> WORK ITEM
What is the number of lines in these records that hold the word "agent"? Reply with that number alone.

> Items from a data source

***

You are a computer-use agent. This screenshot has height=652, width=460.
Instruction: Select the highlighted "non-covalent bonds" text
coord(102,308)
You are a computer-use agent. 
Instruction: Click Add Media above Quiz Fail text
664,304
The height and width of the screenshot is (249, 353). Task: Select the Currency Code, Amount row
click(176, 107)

***

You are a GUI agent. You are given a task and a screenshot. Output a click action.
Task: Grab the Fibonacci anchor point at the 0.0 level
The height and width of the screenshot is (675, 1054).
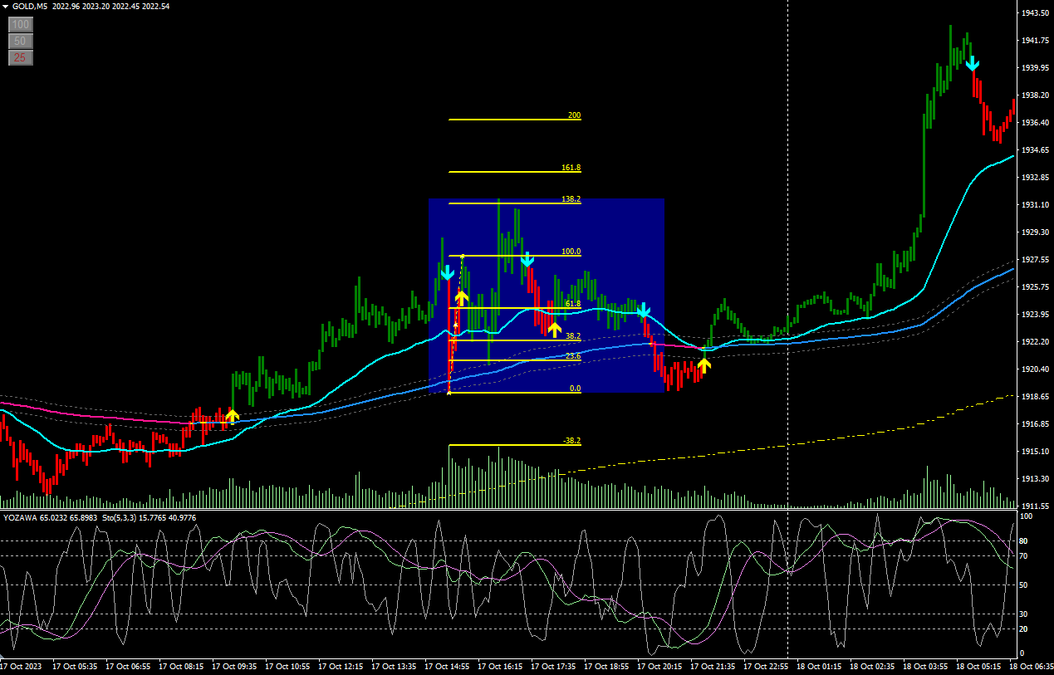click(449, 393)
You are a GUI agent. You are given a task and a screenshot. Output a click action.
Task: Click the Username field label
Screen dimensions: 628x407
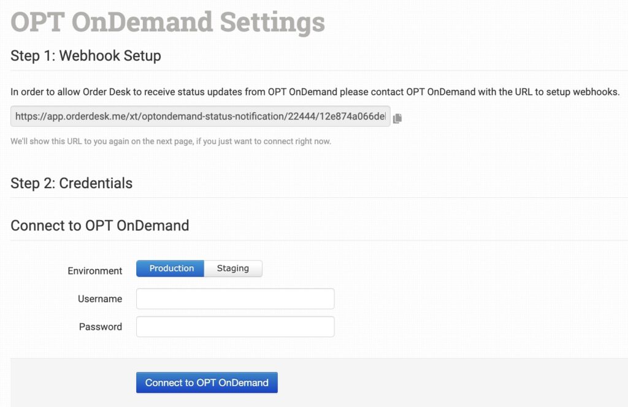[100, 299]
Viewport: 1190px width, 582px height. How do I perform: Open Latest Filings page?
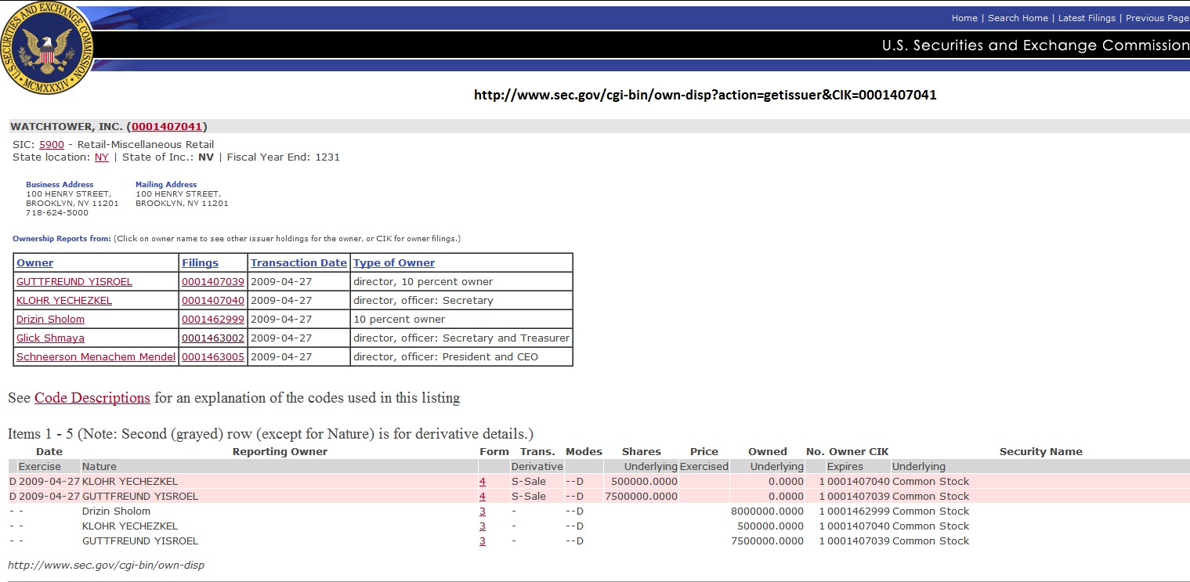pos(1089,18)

***

> ANSWER TO THE PROBLEM
4